▶ **Problem description**: Copy out the listing below line for line, with no changes.

------

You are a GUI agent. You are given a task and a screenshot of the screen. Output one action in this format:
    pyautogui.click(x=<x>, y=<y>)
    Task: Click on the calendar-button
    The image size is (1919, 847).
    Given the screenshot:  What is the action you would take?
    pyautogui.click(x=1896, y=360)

------

▶ **Task output**:
You are a GUI agent. You are given a task and a screenshot of the screen. Output one action in this format:
    pyautogui.click(x=<x>, y=<y>)
    Task: Click on the calendar-button
    The image size is (1919, 847).
    Given the screenshot:  What is the action you would take?
    pyautogui.click(x=1896, y=360)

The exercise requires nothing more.